A empresa relembrou que, conforme fato relevante de 26 de setembro de 2025, contratou assessores financeiros e jurídicos especializados para elaborar diagnóstico de alternativas econômico-financeiras para otimizar sua estrutura de capital. Já no fato relevante de 25 de junho de 2026, informou que vem trocando, com determinados titulares e gestores de investimentos de Notas Seniores e debêntures (títulos de dívida emitidos por empresas), informações e propostas indicativas e não vinculantes para uma possível reorganização dessa estrutura, denominada reestruturação.
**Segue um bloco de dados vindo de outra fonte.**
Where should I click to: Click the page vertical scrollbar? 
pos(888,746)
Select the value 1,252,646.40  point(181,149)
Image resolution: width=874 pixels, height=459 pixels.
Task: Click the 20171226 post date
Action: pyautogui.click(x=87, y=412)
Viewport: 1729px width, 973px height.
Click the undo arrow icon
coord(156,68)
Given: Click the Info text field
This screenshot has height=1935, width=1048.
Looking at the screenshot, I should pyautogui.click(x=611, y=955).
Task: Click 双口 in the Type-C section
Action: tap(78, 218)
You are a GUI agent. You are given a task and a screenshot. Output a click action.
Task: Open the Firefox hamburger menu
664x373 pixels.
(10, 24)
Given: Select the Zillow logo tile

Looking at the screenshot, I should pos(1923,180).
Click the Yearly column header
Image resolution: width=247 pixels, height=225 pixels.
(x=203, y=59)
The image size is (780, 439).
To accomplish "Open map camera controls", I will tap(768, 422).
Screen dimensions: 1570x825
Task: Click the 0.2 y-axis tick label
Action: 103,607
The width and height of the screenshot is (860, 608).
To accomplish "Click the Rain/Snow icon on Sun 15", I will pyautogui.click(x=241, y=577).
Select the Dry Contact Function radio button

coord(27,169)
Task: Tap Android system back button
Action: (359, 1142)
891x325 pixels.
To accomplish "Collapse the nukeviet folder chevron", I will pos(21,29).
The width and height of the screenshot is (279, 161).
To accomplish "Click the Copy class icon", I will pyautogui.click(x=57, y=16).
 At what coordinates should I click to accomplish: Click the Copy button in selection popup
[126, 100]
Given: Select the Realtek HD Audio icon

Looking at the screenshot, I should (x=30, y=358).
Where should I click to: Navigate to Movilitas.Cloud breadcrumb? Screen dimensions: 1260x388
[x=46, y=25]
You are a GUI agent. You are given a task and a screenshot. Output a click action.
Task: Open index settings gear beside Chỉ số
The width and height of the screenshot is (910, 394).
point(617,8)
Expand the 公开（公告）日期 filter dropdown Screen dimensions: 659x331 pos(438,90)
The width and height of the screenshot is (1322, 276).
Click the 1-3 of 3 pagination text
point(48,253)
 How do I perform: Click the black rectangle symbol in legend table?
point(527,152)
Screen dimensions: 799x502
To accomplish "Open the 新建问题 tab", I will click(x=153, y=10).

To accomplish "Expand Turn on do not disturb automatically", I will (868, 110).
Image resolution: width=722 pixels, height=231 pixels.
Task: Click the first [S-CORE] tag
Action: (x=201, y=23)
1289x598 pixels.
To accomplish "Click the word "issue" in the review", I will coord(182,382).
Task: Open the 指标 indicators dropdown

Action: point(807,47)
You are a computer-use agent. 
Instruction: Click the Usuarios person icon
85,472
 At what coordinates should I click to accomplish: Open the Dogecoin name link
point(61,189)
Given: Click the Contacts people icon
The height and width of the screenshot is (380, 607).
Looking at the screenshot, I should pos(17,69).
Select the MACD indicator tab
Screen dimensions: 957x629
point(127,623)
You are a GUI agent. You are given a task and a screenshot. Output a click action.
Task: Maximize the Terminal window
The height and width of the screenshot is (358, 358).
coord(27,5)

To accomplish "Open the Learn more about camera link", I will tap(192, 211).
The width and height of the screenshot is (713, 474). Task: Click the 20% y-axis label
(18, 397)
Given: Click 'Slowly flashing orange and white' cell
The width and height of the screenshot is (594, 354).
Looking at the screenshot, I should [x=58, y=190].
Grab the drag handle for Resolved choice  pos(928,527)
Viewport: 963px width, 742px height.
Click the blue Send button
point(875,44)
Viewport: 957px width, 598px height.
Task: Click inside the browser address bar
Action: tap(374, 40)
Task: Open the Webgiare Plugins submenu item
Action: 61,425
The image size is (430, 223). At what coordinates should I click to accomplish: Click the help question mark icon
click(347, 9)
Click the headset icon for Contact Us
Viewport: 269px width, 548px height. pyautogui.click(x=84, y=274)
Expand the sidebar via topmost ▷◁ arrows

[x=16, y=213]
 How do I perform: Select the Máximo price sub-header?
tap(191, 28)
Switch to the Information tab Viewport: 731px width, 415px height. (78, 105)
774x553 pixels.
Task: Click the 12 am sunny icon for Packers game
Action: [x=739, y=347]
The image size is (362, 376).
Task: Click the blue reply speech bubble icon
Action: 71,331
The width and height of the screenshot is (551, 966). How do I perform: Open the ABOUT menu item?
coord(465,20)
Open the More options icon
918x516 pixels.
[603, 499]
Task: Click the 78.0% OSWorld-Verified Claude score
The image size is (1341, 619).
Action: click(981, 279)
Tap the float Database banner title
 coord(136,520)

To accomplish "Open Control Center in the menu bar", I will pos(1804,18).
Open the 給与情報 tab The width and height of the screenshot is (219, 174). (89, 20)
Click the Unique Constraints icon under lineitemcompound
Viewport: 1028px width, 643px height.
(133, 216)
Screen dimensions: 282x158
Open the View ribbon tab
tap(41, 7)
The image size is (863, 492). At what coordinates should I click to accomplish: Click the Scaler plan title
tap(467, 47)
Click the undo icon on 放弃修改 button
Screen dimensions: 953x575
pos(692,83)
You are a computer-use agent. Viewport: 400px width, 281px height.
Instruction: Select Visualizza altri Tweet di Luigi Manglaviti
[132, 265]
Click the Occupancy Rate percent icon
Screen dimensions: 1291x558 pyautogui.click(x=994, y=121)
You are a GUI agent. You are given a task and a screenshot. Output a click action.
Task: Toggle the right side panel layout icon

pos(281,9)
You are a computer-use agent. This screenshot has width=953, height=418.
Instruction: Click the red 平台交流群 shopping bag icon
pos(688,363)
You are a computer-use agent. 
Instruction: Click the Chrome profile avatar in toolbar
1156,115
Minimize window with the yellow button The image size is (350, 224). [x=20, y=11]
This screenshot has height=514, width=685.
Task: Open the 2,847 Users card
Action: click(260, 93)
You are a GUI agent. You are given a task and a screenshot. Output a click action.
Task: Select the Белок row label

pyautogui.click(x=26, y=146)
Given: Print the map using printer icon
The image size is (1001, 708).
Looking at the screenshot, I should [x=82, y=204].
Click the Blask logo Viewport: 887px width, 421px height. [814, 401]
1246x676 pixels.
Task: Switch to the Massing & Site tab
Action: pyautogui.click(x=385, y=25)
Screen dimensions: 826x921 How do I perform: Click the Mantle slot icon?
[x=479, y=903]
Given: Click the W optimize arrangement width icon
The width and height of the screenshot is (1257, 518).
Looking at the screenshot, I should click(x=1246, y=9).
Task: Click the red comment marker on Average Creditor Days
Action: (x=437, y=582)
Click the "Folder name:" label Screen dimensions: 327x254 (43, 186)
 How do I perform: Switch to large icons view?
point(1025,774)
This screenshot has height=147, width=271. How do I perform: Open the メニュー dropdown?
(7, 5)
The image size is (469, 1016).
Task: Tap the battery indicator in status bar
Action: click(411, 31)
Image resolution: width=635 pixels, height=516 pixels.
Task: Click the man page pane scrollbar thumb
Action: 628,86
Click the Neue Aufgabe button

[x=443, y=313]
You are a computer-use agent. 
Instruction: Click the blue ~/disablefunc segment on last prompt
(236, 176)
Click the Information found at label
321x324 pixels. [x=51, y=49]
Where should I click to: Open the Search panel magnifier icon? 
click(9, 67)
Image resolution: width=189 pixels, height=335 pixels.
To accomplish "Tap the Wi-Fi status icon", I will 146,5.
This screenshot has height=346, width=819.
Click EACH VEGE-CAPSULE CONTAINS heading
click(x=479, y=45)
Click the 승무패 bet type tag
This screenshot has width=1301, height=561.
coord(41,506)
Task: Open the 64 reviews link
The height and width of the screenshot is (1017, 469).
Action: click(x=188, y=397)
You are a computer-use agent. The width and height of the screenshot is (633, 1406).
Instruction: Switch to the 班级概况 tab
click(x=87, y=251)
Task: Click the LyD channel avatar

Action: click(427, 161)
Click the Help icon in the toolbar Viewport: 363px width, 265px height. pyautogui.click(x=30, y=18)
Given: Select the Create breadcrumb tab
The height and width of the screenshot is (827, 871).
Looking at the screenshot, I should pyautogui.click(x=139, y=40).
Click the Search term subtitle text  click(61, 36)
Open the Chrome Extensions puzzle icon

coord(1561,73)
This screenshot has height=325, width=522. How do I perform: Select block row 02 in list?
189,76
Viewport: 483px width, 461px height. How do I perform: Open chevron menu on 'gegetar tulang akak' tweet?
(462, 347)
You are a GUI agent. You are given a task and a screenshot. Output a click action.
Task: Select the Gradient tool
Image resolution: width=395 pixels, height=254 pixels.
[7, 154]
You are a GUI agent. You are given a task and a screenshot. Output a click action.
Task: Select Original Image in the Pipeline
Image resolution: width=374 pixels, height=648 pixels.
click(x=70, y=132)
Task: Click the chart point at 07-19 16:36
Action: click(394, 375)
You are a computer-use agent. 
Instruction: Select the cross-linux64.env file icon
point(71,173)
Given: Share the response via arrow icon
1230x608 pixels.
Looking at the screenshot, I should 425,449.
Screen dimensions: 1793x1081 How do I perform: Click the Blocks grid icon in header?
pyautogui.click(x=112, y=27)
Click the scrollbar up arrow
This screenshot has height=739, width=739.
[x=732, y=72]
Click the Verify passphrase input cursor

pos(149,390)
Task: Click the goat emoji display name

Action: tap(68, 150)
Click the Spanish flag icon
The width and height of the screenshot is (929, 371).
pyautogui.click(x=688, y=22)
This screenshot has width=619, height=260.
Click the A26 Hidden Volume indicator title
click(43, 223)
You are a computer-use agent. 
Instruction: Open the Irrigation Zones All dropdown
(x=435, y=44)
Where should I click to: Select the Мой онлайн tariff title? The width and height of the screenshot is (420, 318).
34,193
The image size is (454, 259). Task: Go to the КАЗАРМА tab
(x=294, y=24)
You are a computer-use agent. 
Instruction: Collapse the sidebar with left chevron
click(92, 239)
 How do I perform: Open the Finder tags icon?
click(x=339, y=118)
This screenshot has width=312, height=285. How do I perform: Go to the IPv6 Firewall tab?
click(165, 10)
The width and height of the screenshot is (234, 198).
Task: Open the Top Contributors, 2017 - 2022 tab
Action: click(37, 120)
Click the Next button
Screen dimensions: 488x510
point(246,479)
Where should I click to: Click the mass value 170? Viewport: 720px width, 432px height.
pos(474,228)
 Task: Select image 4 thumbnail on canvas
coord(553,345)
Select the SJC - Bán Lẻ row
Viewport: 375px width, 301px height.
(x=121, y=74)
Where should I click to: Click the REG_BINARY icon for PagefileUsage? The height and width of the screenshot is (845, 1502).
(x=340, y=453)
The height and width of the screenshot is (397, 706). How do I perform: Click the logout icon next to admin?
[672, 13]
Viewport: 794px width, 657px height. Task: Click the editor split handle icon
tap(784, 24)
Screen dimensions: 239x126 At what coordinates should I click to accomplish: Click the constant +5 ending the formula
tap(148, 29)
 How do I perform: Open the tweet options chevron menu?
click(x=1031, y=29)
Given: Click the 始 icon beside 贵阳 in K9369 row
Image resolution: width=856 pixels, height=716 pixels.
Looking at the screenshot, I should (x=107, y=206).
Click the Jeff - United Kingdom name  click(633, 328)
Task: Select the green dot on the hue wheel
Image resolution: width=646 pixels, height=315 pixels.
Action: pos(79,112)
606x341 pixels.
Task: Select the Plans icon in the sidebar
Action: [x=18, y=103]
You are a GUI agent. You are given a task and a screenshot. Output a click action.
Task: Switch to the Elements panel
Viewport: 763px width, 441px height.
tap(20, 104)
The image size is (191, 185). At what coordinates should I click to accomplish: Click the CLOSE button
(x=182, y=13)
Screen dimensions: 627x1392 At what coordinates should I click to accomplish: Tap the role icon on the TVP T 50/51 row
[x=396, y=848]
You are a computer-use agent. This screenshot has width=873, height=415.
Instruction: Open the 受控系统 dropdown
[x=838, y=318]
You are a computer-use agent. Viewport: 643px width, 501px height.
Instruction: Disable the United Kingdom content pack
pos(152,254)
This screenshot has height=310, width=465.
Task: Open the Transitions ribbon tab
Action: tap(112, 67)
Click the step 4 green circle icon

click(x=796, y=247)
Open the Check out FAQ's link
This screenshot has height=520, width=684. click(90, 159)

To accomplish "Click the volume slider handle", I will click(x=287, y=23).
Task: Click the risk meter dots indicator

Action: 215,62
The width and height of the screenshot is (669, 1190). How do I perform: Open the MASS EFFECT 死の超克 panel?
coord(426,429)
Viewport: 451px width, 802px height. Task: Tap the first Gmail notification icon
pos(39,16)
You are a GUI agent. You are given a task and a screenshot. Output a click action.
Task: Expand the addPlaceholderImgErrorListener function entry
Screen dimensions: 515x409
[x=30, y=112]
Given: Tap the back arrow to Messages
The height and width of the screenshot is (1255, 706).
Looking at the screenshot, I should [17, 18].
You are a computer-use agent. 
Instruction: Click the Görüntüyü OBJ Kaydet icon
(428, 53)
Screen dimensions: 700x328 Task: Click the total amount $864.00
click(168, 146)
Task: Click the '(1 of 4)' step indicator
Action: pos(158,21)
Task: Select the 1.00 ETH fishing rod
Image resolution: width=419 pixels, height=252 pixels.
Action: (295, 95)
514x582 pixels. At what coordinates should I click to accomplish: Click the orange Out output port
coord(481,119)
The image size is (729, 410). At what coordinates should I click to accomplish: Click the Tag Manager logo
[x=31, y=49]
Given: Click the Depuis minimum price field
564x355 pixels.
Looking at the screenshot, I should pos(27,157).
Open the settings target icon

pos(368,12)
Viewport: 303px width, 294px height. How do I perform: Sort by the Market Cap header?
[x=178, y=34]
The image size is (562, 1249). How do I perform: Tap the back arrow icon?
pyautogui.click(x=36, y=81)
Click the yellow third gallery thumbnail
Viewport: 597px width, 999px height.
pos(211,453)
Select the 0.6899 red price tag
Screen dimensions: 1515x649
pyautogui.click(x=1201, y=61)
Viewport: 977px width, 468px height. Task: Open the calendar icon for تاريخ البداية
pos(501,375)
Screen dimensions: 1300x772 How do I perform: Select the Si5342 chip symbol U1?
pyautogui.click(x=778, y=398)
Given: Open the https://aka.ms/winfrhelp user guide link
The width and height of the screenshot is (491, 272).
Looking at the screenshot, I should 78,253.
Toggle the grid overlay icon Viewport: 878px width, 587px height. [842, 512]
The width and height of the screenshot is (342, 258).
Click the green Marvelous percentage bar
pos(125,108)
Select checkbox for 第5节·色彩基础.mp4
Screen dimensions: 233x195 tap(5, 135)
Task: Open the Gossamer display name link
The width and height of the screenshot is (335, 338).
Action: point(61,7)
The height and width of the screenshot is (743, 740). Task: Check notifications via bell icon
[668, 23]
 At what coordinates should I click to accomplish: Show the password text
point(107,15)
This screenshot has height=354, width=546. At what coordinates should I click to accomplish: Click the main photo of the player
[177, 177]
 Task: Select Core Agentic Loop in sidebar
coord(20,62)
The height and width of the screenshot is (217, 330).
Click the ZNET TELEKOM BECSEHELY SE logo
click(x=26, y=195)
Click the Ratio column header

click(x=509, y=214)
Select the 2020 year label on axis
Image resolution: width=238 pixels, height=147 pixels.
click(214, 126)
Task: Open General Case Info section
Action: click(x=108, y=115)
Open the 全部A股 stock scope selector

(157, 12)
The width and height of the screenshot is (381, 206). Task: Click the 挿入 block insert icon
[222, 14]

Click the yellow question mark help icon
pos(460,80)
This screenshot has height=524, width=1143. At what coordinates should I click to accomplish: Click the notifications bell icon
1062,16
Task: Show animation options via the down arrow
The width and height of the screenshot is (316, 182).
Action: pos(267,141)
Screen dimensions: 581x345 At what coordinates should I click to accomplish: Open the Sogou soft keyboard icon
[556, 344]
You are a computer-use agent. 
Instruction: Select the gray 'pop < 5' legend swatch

A Braskem destacou ainda que, conforme fatos relevantes de 25 e 26 de junho de 2026, obteve na 2ª Vara de Falências e Recuperações Judiciais de São Paulo a suspensão, por 60 dias, de execuções e constrições movidas por credores convidados a participar de mediação perante a Câmara Wind de Mediação. Segundo a companhia, desde então, ela e seus assessores seguem interagindo com credores e receberam propostas apenas indicativas e não vinculantes de grupos de credores, que incluem eventual capitalização e oferta de ativos em garantia, ainda em análise.
No comunicado, a empresa reafirmou aos investidores que permanece comprometida em buscar, junto aos credores financeiros, uma solução consensual, estruturante e ordenada para a sua estrutura de capital, com o objetivo de garantir a continuidade de suas operações no curso normal dos negócios.